## TASK REQUIREMENTS
Please retype, character for character, the portion of the entries below that runs from the line containing "Where should I click to: Click" to the last line.

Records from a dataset
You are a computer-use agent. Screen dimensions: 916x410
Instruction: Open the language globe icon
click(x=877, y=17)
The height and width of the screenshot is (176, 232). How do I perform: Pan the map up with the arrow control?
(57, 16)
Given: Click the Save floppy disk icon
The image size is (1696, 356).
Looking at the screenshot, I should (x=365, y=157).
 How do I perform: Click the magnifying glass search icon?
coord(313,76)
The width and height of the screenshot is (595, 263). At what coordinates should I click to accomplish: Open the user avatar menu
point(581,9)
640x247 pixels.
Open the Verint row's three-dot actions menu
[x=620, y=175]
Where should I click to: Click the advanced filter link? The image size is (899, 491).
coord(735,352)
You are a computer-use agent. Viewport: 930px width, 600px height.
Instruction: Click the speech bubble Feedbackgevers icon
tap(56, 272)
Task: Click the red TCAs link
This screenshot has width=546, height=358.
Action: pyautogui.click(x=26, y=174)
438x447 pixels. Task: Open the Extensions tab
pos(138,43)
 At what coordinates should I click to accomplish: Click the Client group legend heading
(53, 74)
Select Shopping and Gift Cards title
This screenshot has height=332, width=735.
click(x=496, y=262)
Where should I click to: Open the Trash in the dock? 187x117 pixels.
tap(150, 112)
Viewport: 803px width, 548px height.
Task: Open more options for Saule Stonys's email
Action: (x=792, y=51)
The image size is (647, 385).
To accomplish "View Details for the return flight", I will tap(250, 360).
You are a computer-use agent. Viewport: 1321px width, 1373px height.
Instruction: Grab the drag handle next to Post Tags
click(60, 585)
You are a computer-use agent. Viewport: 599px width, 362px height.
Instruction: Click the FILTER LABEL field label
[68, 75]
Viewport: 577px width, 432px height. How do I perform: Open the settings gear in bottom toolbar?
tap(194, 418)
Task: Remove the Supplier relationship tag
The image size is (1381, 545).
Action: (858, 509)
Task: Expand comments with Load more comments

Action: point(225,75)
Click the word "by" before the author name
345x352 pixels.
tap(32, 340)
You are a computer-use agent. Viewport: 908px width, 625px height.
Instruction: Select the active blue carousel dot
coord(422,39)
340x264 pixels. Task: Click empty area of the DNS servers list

## YOUR SOLUTION
Where should I click to: Click the advanced filter link? The image size is (899, 491).
coord(735,352)
You are a computer-use agent. Viewport: 930px width, 600px height.
Instruction: Click the speech bubble Feedbackgevers icon
tap(56, 272)
Task: Click the red TCAs link
This screenshot has width=546, height=358.
Action: pyautogui.click(x=26, y=174)
438x447 pixels. Task: Open the Extensions tab
pos(138,43)
 At what coordinates should I click to accomplish: Click the Client group legend heading
(53, 74)
Select Shopping and Gift Cards title
This screenshot has height=332, width=735.
click(x=496, y=262)
Where should I click to: Open the Trash in the dock? 187x117 pixels.
tap(150, 112)
Viewport: 803px width, 548px height.
Task: Open more options for Saule Stonys's email
Action: (x=792, y=51)
The image size is (647, 385).
To accomplish "View Details for the return flight", I will tap(250, 360).
You are a computer-use agent. Viewport: 1321px width, 1373px height.
Instruction: Grab the drag handle next to Post Tags
click(60, 585)
You are a computer-use agent. Viewport: 599px width, 362px height.
Instruction: Click the FILTER LABEL field label
[68, 75]
Viewport: 577px width, 432px height. How do I perform: Open the settings gear in bottom toolbar?
tap(194, 418)
Task: Remove the Supplier relationship tag
The image size is (1381, 545).
Action: (858, 509)
Task: Expand comments with Load more comments

Action: point(225,75)
Click the word "by" before the author name
345x352 pixels.
tap(32, 340)
You are a computer-use agent. Viewport: 908px width, 625px height.
Instruction: Select the active blue carousel dot
coord(422,39)
340x264 pixels. Task: Click empty area of the DNS servers list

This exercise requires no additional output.